> [WHAT YOU WILL DO] Please rewrite the text of these items with "Click" swapped for "Press" throughout, keeping everything else the same, and leave the pictures out of your answer.

> [RECORDS SUPPLIED]

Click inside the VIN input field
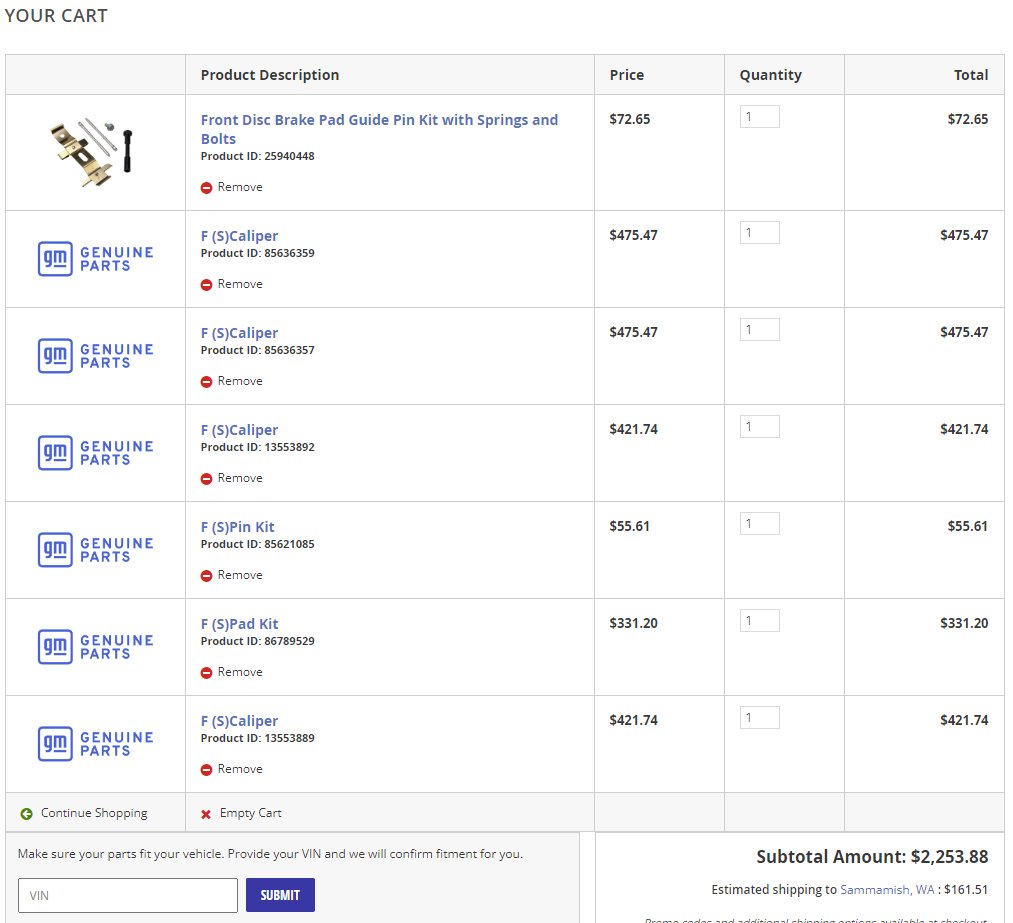 point(127,895)
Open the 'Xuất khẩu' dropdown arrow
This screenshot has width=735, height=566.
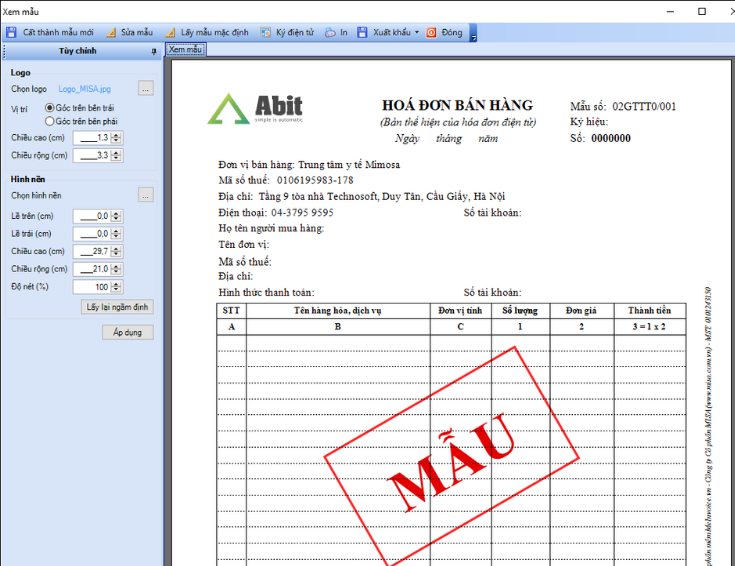tap(417, 33)
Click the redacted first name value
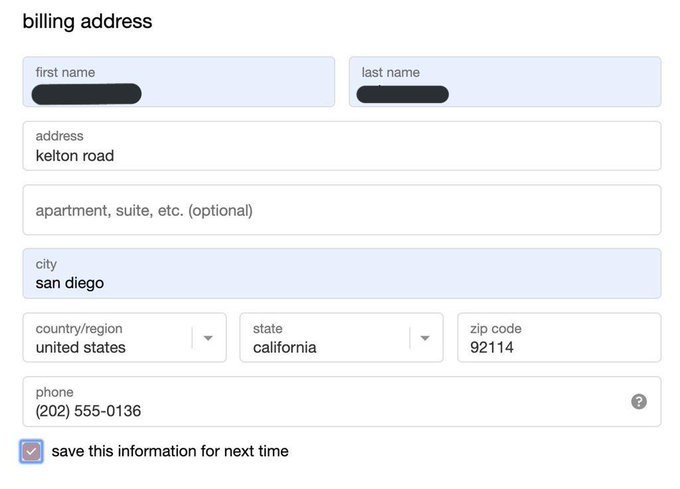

> [SOLUTION TO THIS PROBLEM]
Press inside the VIN input field
 point(127,895)
Open the 'Xuất khẩu' dropdown arrow
This screenshot has width=735, height=566.
tap(417, 33)
Press the redacted first name value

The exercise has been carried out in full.